Given a datetime.time value in Python, is there a standard way to add an integer number of seconds to it, so that 11:34:59 + 3 = 11:35:02, for example?
These obvious ideas don't work:
>>> datetime.time(11, 34, 59) + 3
TypeError: unsupported operand type(s) for +: 'datetime.time' and 'int'
>>> datetime.time(11, 34, 59) + datetime.timedelta(0, 3)
TypeError: unsupported operand type(s) for +: 'datetime.time' and 'datetime.timedelta'
>>> datetime.time(11, 34, 59) + datetime.time(0, 0, 3)

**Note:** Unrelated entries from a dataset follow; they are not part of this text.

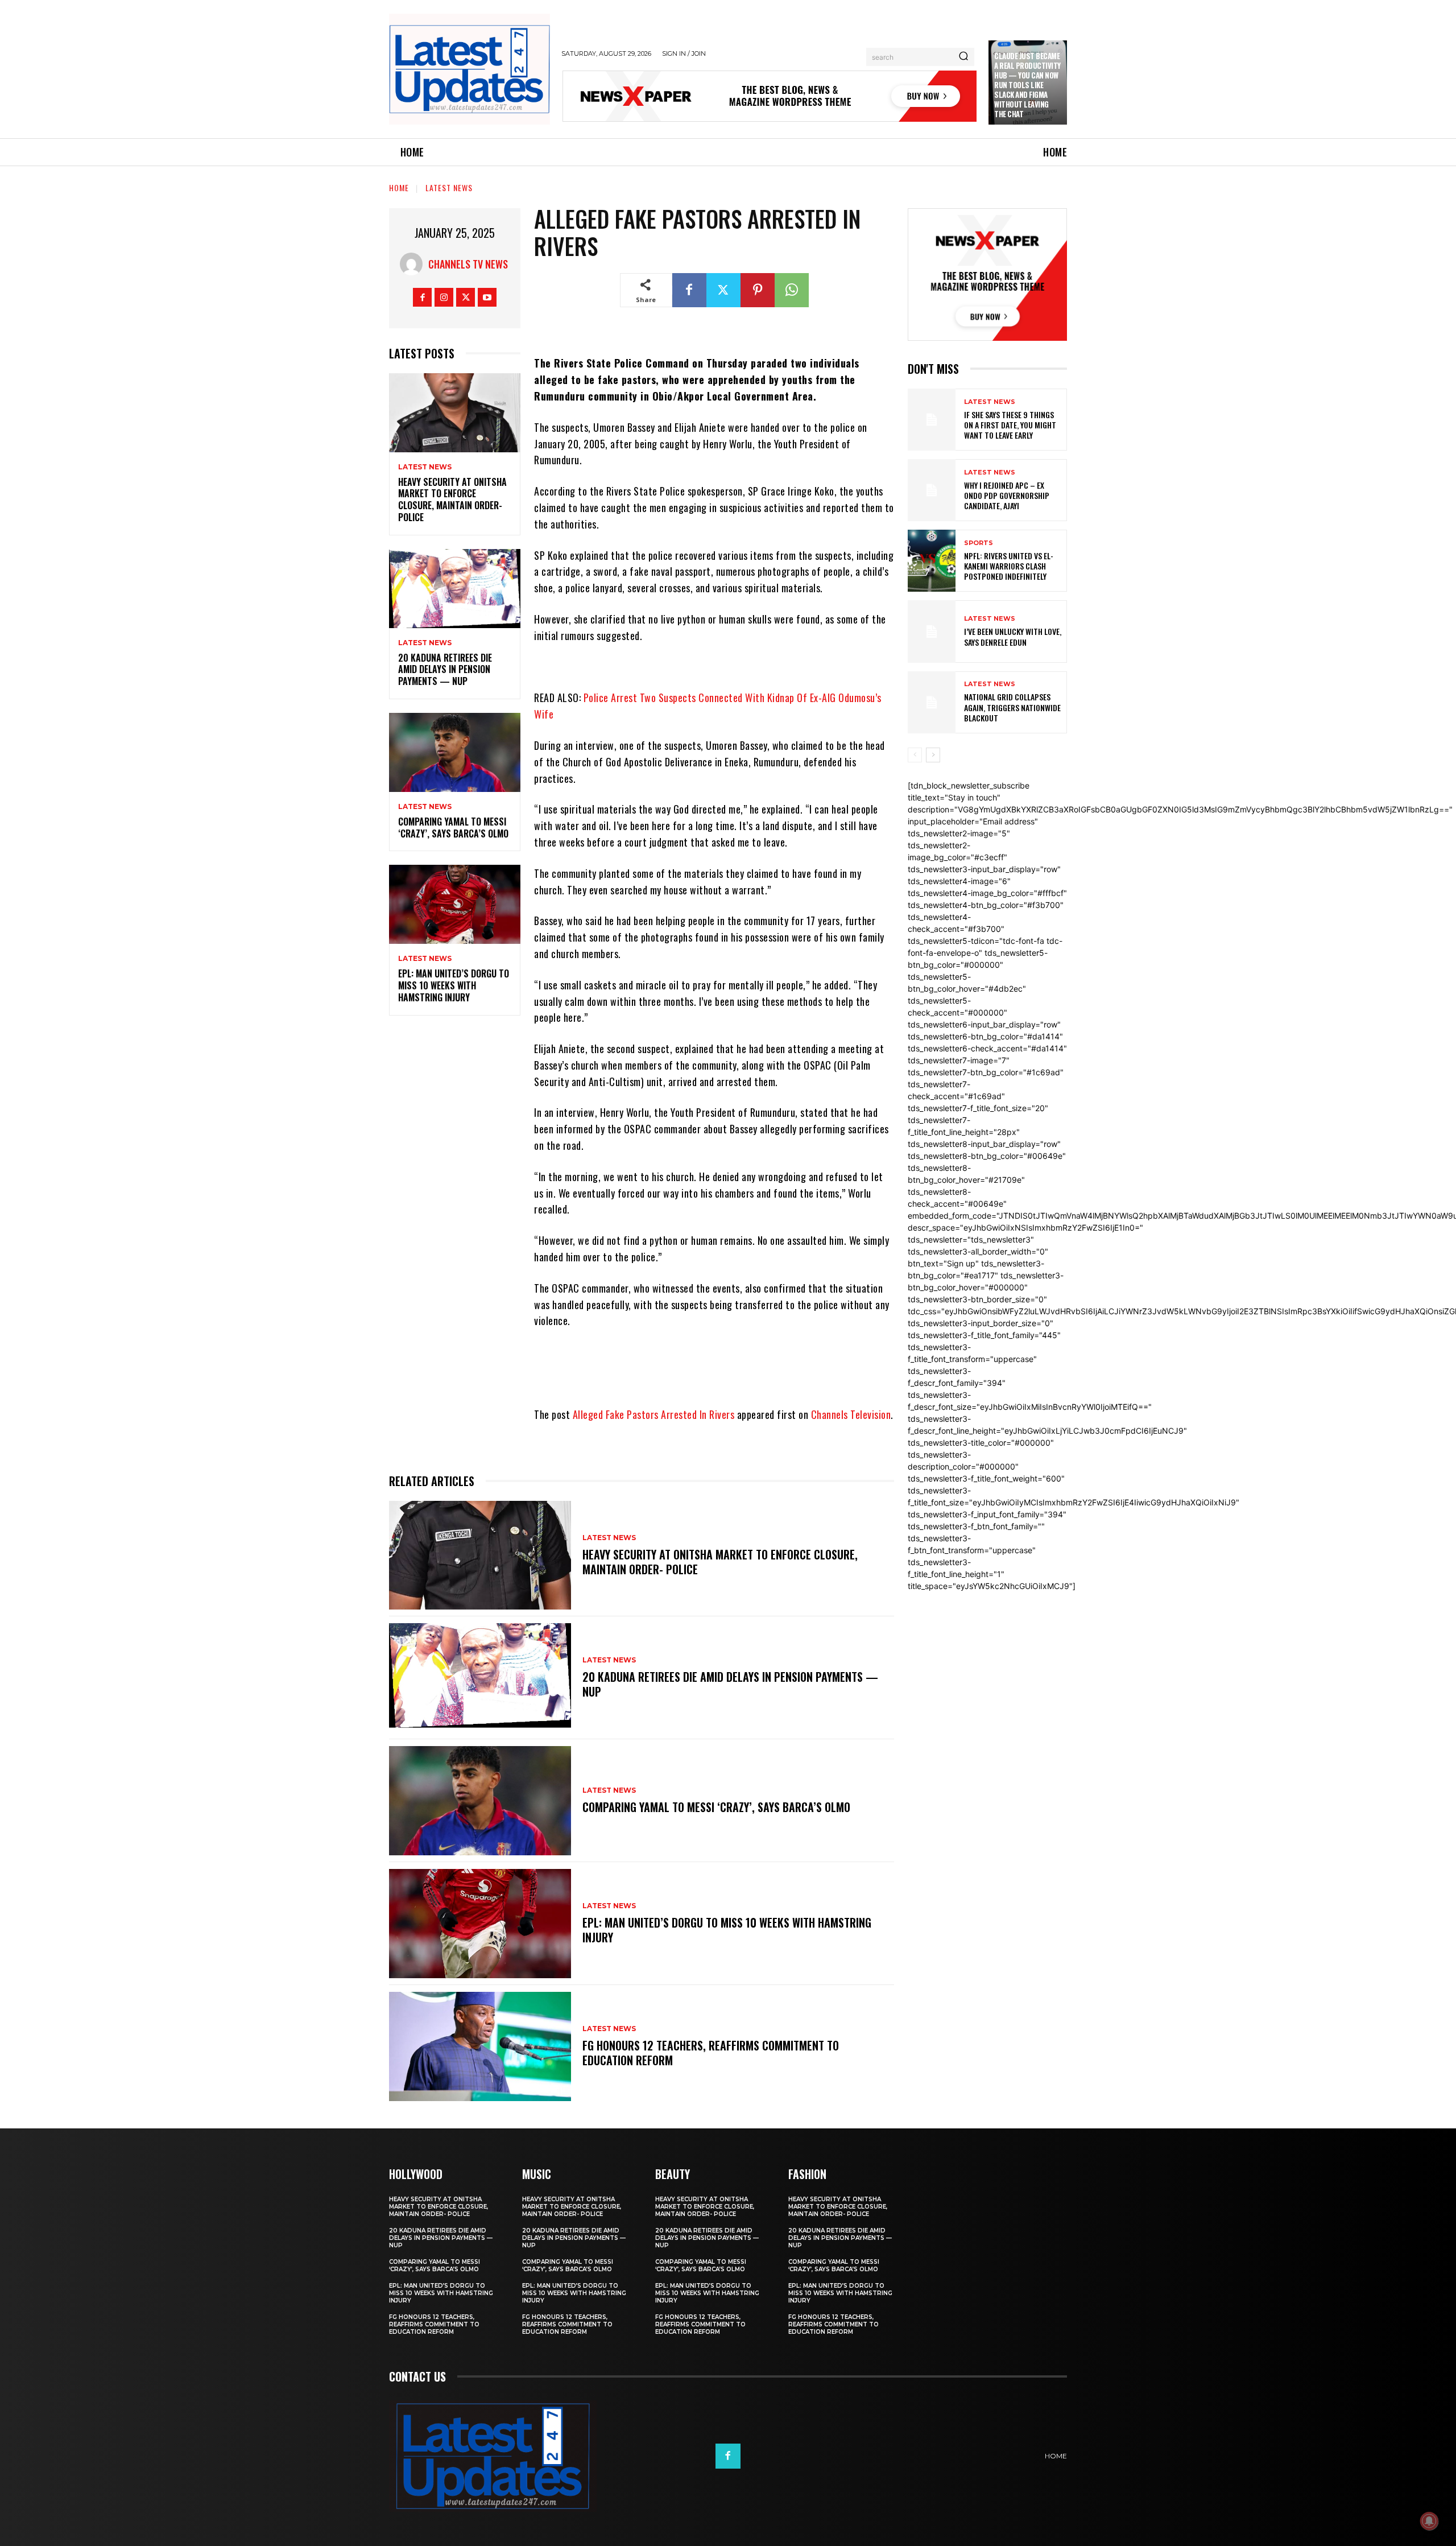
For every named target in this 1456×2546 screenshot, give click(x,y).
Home (399, 187)
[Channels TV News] (414, 264)
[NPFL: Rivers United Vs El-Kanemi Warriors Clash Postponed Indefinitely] (932, 561)
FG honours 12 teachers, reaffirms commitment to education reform (710, 2053)
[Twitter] (465, 297)
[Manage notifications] (1429, 2521)
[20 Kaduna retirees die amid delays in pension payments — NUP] (454, 588)
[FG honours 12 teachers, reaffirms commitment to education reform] (480, 2046)
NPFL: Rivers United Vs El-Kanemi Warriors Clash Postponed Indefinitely (1008, 566)
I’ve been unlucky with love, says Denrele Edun (1012, 636)
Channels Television (851, 1414)
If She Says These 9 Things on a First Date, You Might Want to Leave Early (1010, 424)
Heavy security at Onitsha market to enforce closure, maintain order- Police (452, 499)
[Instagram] (444, 297)
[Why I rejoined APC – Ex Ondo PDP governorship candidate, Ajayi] (932, 490)
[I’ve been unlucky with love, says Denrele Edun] (932, 631)
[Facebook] (422, 297)
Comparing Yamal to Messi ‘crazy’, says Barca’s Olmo (453, 827)
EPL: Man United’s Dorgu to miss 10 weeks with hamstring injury (453, 985)
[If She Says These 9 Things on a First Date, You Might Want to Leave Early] (932, 420)
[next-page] (933, 755)
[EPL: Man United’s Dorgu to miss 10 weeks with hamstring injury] (454, 904)
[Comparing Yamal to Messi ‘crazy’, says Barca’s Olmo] (454, 752)
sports (978, 543)
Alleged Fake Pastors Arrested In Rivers (654, 1414)
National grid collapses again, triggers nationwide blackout (1012, 707)
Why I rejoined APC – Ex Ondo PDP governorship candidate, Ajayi (1006, 495)
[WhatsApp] (792, 290)
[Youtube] (487, 297)
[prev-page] (915, 755)
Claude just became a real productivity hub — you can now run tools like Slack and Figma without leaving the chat (1027, 84)
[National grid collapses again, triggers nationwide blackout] (932, 702)
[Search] (963, 57)
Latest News (449, 187)
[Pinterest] (758, 290)
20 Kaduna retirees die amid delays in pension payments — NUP (445, 669)
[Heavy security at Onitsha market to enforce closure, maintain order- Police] (454, 412)
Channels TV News (468, 264)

TypeError: unsupported operand type(s) for +: 'datetime.time' and 'datetime.time'
In the end I have written functions like this:
def add_secs_to_time(timeval, secs_to_add):
secs = timeval.hour * 3600 + timeval.minute * 60 + timeval.second
secs += secs_to_add
return datetime.time(secs // 3600, (secs % 3600) // 60, secs % 60)
I can't help thinking that I'm missing an easier way to do this though.
You can use full datetime variables with timedelta, and by providing a dummy date then using time to just get the time value.
For example:
import datetime
a = datetime.datetime(100,1,1,11,34,59)
b = a + datetime.timedelta(0,3) # days, seconds, then other fields.
print(a.time())
print(b.time())
results in the two values, three seconds apart:
11:34:59
11:35:02
You could also opt for the more readable
b = a + datetime.timedelta(seconds=3)
if you're so inclined.
If you're after a function that can do this, you can look into using addSecs below:
import datetime
def addSecs(tm, secs):
fulldate = datetime.datetime(100, 1, 1, tm.hour, tm.minute, tm.second)
fulldate = fulldate + datetime.timedelta(seconds=secs)
return fulldate.time()
a = datetime.datetime.now().time()
b = addSecs(a, 300)
print(a)
print(b)
This outputs:
09:11:55.775695
09:16:55